#### DATA TO USE ####

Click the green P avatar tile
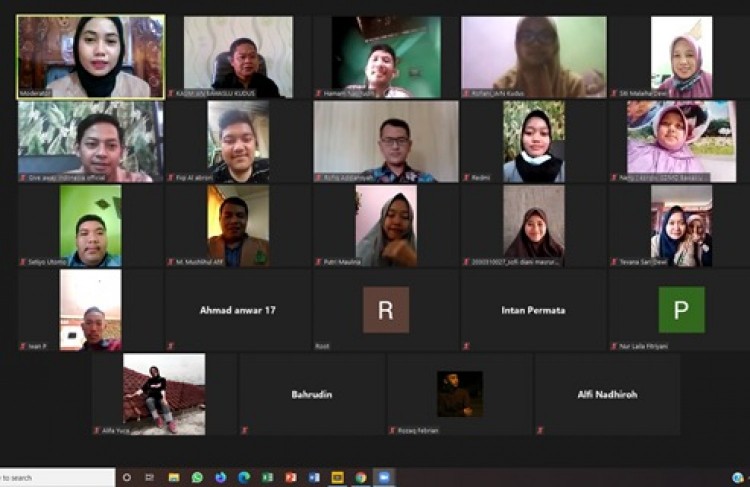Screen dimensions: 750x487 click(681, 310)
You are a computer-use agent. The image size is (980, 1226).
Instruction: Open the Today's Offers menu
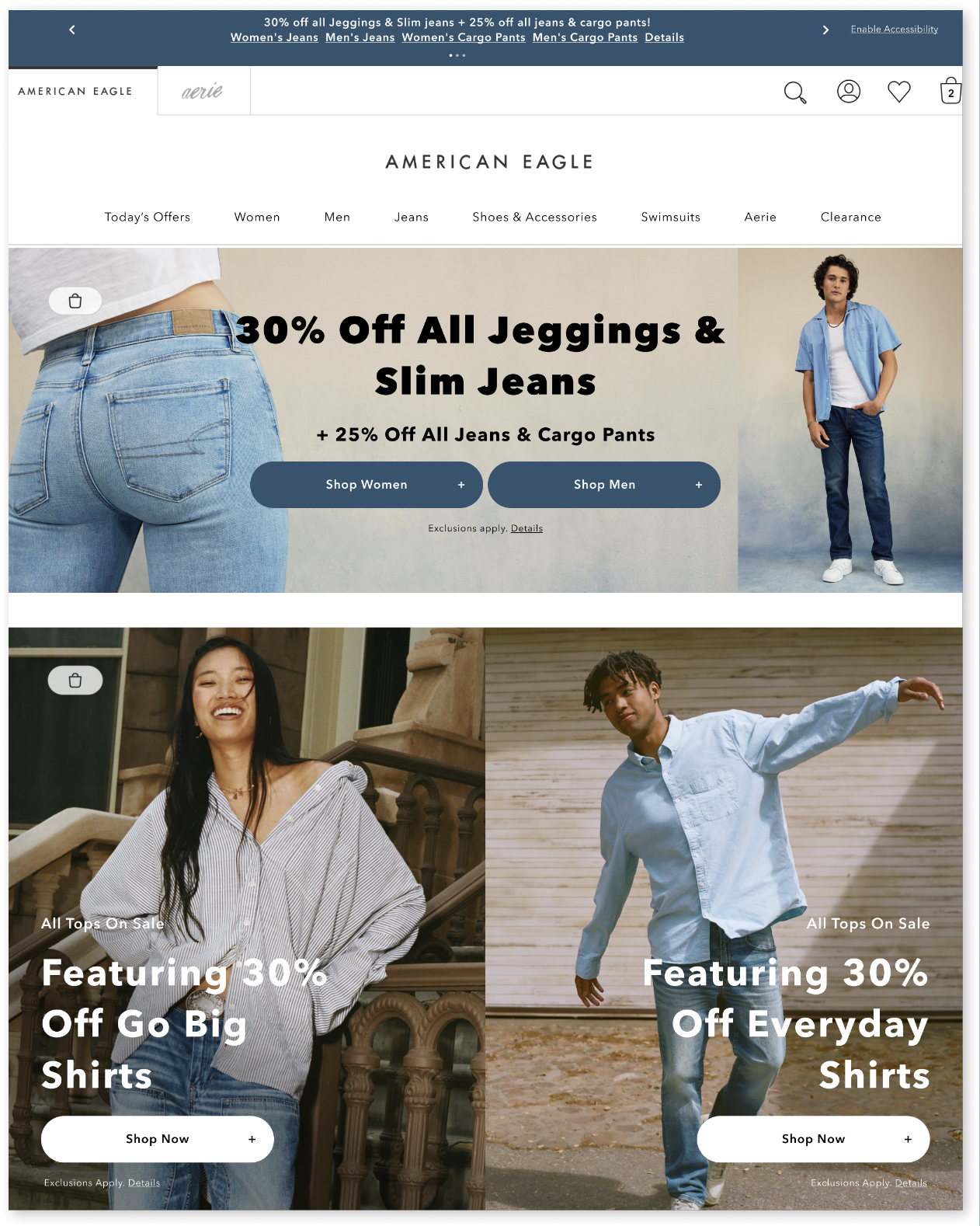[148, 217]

####

#### TASK DESCRIPTION:
Convert the data from the line containing "You are a computer-use" through the end of the data into a two-column CSV with the headers instruction and coordinates. Put each request and its answer in one row, with each field quoted, line breaks replaced by spaces, and the pictures left out.

#### TASK OUTPUT:
instruction,coordinates
"You are a computer-use agent. The image size is (980, 1226). Instruction: Open the Today's Offers menu","[148, 217]"